Matt Prebble, Head of Accenture in the UK and Ireland

What Do Experts Recommend for Schools Moving Forward?

Accenture and Teach First outlined five key steps to help schools move from fragmented AI use toward coherent, sustainable implementation. These recommendations address the gap between current adoption and strategic readiness:

  • Leadership Engagement: School leaders should engage directly with AI tools themselves and model responsible use, demonstrating how the technology can be applied effectively and ethically.
  • Define Purpose and Boundaries: Schools should establish clear purposes for AI use and identify activities where human judgment must remain central, rather than allowing unrestricted adoption.
  • Start with Lower-Risk Applications: Begin with uses where value is easier to identify and measure, building toward a broader strategic plan rather than attempting comprehensive implementation immediately.
  • Enable Controlled Experimentation: Create opportunities for staff to test tools and share what they learn within clear professional and safeguarding limits, fostering a culture of evidence-based practice.
  • Build Capability Through Shared Learning: Develop staff expertise through ongoing collaborative learning rather than relying solely on standalone training sessions, allowing teachers to compare tools, discuss mistakes, and share examples of effective practice.

The distinction between AI policies and broader strategies is important. While 12% of surveyed schools reported having an AI policy in place, these policies typically establish rules for use rather than articulating what schools want AI to achieve or how staff capability will be developed.

"Artificial intelligence has the potential to support teaching and reduce workload pressures, but there's a real risk that variable access to technology and training could deepen existing inequalities between schools and pupils, particularly outside of London," noted James Toop, Chief Executive Officer of Teach First.

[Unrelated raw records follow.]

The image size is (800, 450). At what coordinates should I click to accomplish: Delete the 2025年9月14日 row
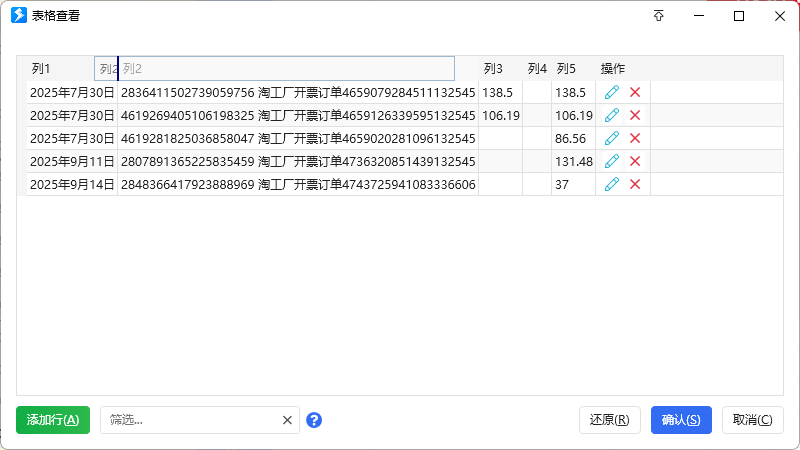pos(635,184)
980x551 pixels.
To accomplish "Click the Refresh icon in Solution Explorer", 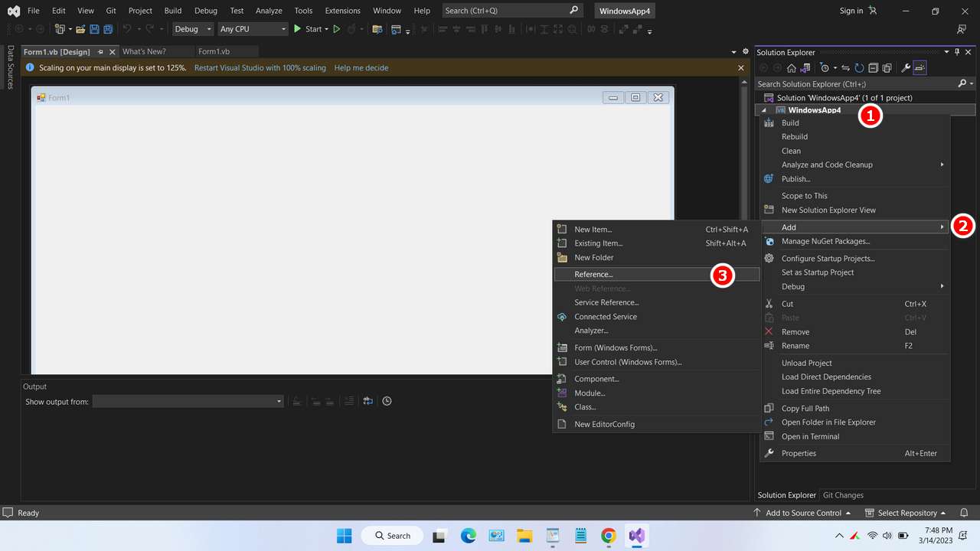I will click(859, 68).
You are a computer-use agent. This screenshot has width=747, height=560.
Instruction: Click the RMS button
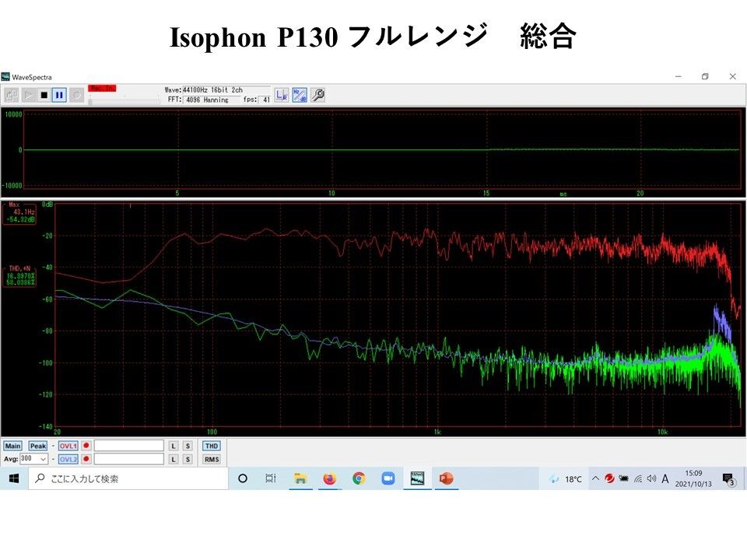[212, 459]
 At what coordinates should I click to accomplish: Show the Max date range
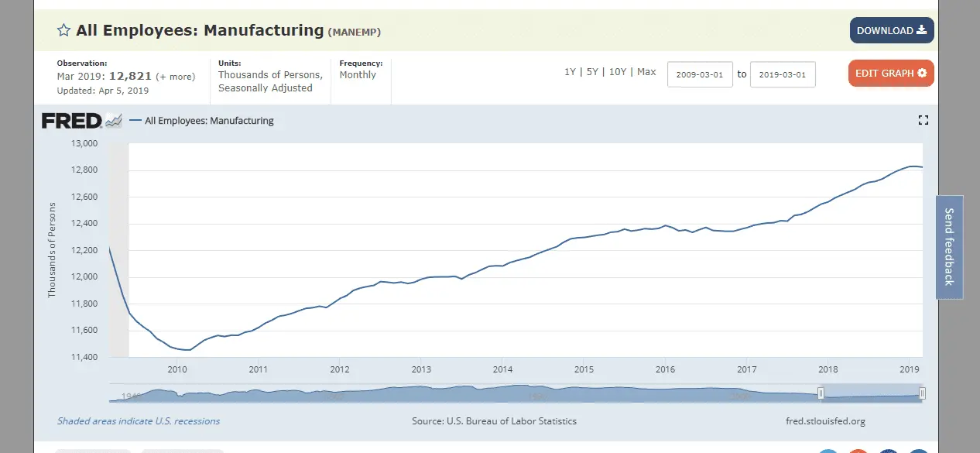click(646, 72)
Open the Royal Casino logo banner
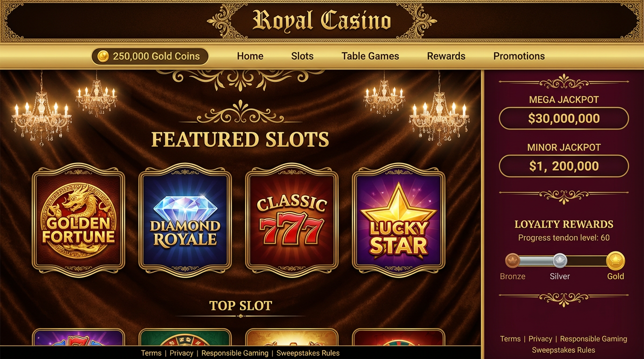Image resolution: width=644 pixels, height=359 pixels. click(x=322, y=21)
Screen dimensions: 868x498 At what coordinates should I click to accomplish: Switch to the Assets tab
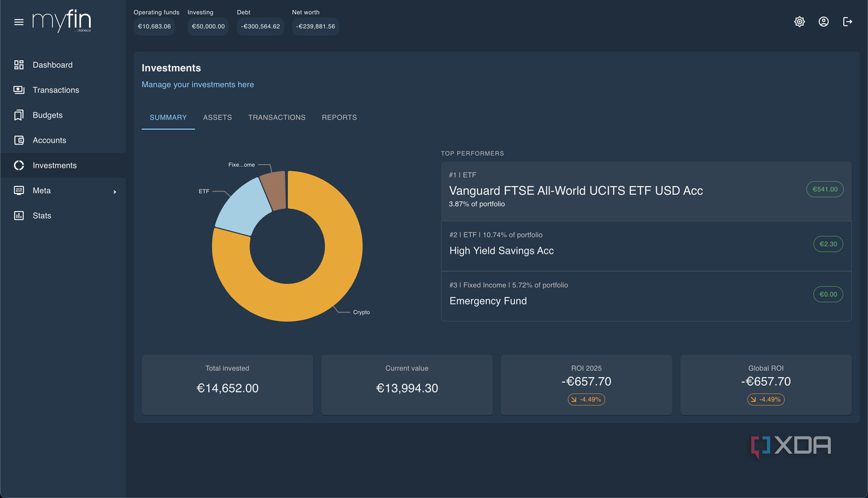point(218,117)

James Toop, Chief Executive Officer of Teach First

What Does This Mean for Students and Teachers?

The research did not independently measure whether AI use improved student outcomes or how many hours teachers actually saved through AI-assisted lesson planning and administrative work. However, school leaders reported that teachers valued AI primarily for reducing preparation time through activities like drafting lesson materials, creating questions, and producing administrative content.

The concern about uneven access is particularly pressing. If schools in wealthier areas or regions like London continue to adopt AI more rapidly and comprehensively than schools elsewhere, the technology could exacerbate existing educational inequalities rather than reduce them. This outcome depends heavily on whether schools develop equitable strategies for implementation and whether professional development reaches teachers across all regions and school types.

The Accenture and Teach First study surveyed roughly 6% of England's secondary school sector and was supplemented by 30 semi-structured interviews with school leaders and six interviews with AI and education specialists. While the research provides valuable insights into current adoption patterns and barriers, it does not claim to be a complete audit of AI use in every school, nor does it include direct measures of student learning outcomes.